Ma nessuno in dottrina, non foss’altro per il doveroso rispetto verso la Corte costituzionale e le motivazioni delle sue sentenze, era andato al di là dal rilevare il dissenso all’interno della Corte – testimoniato come detto dalla infrequente diversità tra giudice relatore e giudice estensore – per ipotizzare fattori esterni che potessero aver condizionato la decisione.

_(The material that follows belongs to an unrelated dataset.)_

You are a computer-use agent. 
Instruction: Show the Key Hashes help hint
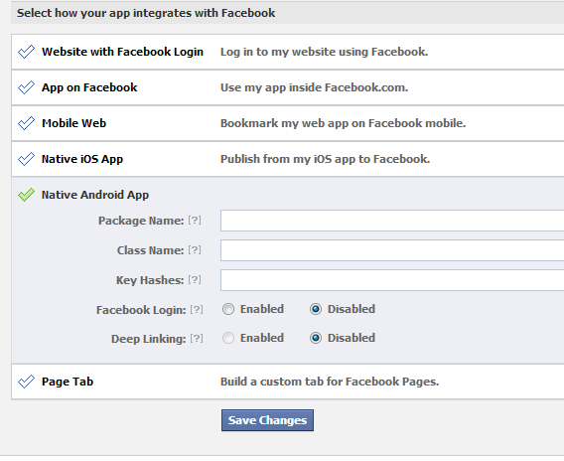click(195, 280)
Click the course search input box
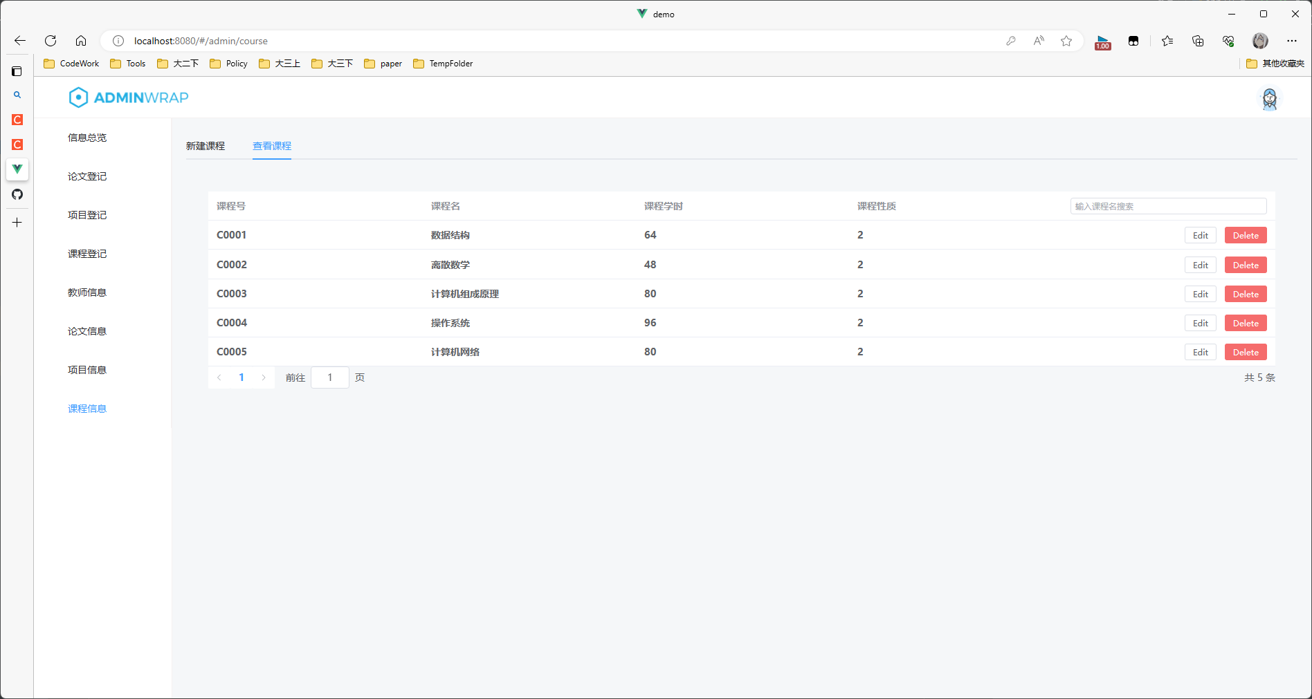The width and height of the screenshot is (1312, 699). [1167, 205]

Invece, a prestar fede a quanto dichiarato dal giudice Zanon nel corso di un incontro di presentazione del libro (La gogna) che Alessandro Barbano ha dedicato alla vicenda, la Corte ha deciso di dare ragione al Csm (e alla Cassazione che aveva radiato Palamara dalla magistratura) e torto alla Camera dei deputati perché se si fossero dichiarate illegittime le intercettazioni, le prove acquisite sarebbero state di conseguenza nulle e con esse le decisioni prese contro i magistrati ed ex magistrati che avevano partecipato all’incontro all’Hotel Champagne.

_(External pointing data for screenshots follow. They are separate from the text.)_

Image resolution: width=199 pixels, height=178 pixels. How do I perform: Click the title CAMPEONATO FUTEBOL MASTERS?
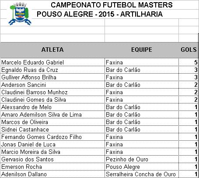pyautogui.click(x=112, y=5)
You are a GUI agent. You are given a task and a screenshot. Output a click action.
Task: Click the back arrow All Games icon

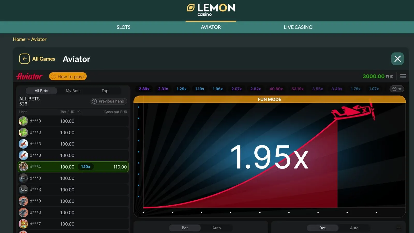(24, 59)
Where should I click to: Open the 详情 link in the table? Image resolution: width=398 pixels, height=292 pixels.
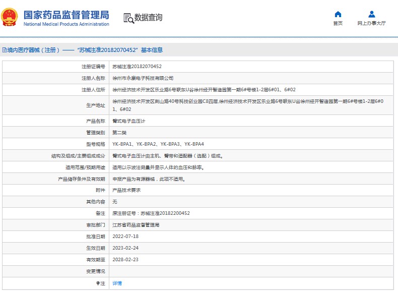(117, 283)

Un argomento – come condivisibilmente rilevato dall’ex giudice Zanon – da far “inviperire” perché testimonierebbe una clamorosa e inaccettabile inversione del percorso argomentativo che ogni giudice, tanto più costituzionale, deve seguire in cui ogni decisione è la conseguenza della ricostruzione in punta di fatto e di diritto del caso e non viceversa il suo presupposto: è la motivazione che deve fondare il giudizio e non il (pre)giudizio che deve trovare le sue motivazioni.

Inutile dire che tali dichiarazioni lasciano basiti chi ancora, a questo punto ingenuamente, crede ancora che nello Stato di diritto e nel rispetto della legge, non piegata ad interessi di parte. Del resto, la stessa composizione della Corte costituzionale, peraltro imitata da altri Paesi, risponde all’esigenza che nessuna delle tre componenti – la magistratura che nomina cinque giudici, la politica che tramite il Parlamento in seduta comune ne elegge altrettanti, il presidente della Repubblica quale organo neutrale che ne designa altri cinque – possa prevalere sulle altre.

Qui, invece, pare che la forza della magistratura abbia finito per prevalere sulle altre, peraltro – contrariamente al famoso detto giolittiano, interpretando la legge stavolta per i nemici.

Ora, se è certamente criticabile in termini di metodo il fatto che il giudice Zanon abbia violato il segreto della camera di consiglio (finché questa regola esiste va scrupolosamente osservata, non si introduce la dissenting opinion ex post in forma anomala) se ne dovrebbe ricavare una conseguenza importante per il Parlamento, chiamato a eleggere nel 2024 ben quattro giudici costituzionali: oltre ai requisiti costituzionali richiesti (l’essere magistrati, professori di diritto o avvocati), i parlamentari valutino bene anche l’effettiva indipendenza dal potere giudiziario, ossia l’assenza di eccessivi timori reverenziali verso il medesimo, e non solo rispetto ai partiti politici. Da una forzatura metodologica traiamo quindi materia non per polemiche retrospettive ma per un insegnamento positivo di prospettiva.